* To do:
Please count the lines of the data that contain "computer" and state only the total.
═════ Dataset entries
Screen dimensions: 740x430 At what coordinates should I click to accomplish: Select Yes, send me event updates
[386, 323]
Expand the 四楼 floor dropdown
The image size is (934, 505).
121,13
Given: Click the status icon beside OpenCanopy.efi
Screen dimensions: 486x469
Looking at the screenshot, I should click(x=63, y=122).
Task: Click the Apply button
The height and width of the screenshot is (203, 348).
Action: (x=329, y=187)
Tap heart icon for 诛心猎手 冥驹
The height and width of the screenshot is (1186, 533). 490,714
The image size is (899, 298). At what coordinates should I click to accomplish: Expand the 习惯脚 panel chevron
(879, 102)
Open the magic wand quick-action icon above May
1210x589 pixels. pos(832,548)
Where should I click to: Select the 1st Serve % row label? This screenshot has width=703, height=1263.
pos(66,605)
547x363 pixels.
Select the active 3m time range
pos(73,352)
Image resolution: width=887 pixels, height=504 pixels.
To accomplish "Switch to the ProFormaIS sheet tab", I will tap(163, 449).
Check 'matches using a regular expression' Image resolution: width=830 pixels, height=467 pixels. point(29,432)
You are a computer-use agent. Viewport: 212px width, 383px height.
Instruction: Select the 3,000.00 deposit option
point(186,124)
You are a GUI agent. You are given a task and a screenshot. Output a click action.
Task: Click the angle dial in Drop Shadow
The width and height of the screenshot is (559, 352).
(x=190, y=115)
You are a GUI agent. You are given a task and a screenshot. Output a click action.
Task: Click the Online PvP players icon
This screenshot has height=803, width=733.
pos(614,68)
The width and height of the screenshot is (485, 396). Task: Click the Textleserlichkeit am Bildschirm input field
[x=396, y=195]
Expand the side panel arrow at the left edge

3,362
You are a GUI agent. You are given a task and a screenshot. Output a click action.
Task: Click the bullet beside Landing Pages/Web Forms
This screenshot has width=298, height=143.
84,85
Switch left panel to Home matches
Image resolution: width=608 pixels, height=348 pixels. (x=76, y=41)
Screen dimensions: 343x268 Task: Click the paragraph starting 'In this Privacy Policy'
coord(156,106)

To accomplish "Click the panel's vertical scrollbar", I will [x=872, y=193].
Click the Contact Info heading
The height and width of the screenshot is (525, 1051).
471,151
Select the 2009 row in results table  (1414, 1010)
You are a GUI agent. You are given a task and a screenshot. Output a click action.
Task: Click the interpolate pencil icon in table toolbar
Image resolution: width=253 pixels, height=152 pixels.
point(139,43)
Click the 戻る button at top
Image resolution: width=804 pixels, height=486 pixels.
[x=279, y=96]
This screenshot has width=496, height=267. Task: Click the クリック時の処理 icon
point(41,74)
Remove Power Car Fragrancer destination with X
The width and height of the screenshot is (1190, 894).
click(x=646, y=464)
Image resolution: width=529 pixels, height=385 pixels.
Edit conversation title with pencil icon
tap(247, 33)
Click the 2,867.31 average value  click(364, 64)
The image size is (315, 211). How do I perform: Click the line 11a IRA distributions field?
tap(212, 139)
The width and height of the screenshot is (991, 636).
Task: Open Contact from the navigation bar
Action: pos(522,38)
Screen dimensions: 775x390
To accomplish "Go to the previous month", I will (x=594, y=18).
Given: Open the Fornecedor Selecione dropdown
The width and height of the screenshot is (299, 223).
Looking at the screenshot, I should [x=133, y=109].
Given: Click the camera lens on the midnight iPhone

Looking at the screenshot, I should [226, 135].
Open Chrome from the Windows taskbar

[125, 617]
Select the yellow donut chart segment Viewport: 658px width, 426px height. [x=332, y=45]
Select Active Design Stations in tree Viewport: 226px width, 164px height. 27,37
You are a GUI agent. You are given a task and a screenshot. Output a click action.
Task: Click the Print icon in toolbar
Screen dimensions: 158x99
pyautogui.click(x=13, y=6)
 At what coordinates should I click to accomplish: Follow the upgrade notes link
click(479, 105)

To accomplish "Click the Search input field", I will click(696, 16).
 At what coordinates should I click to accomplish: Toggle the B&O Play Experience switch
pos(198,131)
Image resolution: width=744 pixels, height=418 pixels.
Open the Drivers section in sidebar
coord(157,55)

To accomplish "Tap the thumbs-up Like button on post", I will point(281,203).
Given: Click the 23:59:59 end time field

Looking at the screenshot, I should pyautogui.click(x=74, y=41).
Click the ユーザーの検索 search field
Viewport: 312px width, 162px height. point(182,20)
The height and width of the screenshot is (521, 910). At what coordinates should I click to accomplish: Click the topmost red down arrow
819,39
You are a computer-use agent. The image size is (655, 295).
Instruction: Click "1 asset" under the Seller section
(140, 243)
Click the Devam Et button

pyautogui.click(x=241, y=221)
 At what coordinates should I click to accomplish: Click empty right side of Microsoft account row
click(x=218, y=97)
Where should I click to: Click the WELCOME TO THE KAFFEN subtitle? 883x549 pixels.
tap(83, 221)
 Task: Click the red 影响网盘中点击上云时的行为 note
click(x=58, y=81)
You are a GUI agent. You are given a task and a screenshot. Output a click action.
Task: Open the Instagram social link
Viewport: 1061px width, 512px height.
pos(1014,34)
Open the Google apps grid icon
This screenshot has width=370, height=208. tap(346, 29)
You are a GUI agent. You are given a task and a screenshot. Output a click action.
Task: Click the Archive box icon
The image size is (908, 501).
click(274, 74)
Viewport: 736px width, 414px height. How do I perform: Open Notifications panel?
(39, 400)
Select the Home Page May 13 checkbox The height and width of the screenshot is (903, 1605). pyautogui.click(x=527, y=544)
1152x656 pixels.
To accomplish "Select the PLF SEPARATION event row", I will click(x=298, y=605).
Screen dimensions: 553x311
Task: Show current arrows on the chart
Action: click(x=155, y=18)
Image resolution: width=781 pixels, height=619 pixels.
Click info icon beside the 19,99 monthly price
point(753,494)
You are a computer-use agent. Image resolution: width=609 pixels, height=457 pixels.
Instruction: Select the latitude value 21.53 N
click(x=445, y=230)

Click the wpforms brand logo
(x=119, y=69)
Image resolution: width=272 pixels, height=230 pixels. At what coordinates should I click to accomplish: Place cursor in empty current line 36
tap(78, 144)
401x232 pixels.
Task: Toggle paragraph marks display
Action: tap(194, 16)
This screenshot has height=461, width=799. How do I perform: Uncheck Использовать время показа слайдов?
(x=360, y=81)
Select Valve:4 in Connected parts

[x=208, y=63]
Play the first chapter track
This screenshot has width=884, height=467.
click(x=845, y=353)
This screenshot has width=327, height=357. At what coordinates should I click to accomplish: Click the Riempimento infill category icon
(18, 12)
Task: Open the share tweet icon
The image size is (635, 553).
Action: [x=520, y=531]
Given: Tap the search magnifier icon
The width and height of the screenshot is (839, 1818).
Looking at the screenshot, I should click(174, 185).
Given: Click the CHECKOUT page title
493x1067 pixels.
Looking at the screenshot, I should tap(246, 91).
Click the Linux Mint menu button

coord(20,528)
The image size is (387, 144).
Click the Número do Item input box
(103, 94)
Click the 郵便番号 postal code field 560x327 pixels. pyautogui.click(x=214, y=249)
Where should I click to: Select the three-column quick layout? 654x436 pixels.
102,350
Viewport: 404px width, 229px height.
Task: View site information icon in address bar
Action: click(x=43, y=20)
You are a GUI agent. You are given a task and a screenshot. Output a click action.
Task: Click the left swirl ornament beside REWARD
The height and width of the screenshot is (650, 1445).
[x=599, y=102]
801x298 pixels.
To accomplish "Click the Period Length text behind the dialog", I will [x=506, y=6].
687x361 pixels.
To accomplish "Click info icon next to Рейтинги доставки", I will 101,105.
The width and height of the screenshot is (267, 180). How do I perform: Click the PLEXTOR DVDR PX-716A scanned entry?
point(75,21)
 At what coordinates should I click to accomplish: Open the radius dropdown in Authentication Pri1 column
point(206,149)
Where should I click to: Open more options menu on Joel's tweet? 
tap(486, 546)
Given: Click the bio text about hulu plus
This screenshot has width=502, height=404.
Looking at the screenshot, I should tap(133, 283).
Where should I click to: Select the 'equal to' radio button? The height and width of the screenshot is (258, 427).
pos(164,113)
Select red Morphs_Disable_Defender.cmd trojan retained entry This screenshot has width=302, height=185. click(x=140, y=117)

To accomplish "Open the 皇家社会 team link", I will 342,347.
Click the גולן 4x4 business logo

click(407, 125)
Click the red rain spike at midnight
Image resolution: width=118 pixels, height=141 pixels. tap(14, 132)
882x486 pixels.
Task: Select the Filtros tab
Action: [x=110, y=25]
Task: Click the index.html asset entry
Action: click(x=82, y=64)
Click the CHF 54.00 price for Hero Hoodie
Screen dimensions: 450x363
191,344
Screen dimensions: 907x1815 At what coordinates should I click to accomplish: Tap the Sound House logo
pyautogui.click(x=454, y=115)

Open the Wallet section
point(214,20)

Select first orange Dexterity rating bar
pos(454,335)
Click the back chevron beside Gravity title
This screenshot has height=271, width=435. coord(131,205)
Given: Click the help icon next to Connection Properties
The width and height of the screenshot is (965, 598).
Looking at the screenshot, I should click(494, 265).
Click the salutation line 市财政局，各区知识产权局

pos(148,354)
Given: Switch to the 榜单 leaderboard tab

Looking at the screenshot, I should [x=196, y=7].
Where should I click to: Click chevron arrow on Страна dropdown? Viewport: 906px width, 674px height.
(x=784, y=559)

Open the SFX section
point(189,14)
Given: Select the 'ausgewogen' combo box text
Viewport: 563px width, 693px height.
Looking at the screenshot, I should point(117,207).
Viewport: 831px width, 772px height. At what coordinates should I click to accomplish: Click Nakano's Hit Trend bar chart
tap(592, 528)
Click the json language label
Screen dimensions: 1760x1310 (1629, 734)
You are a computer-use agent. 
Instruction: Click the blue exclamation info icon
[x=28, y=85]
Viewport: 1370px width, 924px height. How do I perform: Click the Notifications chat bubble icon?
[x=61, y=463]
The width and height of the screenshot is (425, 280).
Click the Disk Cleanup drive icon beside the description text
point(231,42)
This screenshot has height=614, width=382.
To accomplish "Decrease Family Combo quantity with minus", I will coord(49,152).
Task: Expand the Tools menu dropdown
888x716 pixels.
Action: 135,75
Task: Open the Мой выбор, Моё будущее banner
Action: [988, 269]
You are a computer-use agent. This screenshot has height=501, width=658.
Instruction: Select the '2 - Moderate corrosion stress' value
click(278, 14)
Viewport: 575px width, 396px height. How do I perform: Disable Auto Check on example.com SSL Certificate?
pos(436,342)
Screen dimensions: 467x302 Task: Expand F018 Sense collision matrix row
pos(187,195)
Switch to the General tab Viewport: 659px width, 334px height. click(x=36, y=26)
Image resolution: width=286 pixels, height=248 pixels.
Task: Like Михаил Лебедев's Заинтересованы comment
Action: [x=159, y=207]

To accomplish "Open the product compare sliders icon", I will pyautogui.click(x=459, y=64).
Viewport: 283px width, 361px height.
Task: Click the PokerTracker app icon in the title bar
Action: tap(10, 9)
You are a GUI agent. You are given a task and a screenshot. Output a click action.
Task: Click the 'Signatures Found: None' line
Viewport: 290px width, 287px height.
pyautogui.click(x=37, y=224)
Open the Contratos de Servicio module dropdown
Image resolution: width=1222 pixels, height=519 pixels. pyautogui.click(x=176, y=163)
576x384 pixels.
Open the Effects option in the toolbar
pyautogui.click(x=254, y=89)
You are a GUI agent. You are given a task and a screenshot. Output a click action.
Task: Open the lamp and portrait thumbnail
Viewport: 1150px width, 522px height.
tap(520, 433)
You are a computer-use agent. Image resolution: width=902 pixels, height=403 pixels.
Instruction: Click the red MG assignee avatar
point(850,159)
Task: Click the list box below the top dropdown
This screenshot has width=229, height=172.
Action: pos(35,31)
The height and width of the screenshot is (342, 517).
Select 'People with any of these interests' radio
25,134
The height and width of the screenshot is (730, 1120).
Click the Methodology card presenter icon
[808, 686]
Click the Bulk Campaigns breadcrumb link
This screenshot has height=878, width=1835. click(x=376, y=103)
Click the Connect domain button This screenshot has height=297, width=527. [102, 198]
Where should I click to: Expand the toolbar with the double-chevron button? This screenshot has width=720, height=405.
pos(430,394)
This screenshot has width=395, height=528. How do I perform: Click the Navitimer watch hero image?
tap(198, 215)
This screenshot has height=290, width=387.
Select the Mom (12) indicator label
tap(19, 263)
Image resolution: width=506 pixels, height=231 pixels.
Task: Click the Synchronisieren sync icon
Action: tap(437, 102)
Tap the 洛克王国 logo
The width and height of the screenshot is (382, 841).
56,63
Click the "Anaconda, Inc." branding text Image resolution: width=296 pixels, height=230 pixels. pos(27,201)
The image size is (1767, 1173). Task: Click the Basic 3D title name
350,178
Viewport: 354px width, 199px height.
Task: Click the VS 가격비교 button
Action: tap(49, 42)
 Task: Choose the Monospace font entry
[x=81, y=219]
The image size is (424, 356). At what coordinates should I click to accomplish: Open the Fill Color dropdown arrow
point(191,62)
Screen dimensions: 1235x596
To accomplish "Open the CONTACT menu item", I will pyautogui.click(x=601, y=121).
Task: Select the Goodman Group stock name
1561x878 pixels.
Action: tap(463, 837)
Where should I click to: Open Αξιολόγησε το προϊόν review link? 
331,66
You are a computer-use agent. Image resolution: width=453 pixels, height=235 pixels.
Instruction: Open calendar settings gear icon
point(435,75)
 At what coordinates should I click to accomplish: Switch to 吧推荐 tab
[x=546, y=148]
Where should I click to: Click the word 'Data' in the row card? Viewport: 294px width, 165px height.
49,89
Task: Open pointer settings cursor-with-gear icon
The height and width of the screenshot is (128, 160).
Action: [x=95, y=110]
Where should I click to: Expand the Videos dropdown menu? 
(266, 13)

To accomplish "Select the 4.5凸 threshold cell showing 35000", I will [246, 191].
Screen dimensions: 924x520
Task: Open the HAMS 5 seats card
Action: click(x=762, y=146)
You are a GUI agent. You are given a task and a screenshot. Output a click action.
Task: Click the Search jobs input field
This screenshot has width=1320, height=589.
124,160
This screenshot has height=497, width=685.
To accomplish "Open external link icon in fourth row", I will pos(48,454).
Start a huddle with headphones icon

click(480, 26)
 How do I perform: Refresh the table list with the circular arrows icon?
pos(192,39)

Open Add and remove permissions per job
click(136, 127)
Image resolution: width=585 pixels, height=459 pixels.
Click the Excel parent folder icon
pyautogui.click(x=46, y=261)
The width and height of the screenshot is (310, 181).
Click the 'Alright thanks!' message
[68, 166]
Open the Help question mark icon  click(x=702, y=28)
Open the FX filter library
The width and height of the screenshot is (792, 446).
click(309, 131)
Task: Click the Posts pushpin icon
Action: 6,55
══════════
* Answer for this exercise:
7